* What is needed:
Copy out all of the data below exactly, so that no word differs from the original.

----

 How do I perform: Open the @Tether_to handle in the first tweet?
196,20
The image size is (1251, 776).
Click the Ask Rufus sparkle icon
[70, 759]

----

* Task answer:
 How do I perform: Open the @Tether_to handle in the first tweet?
196,20
The image size is (1251, 776).
Click the Ask Rufus sparkle icon
[70, 759]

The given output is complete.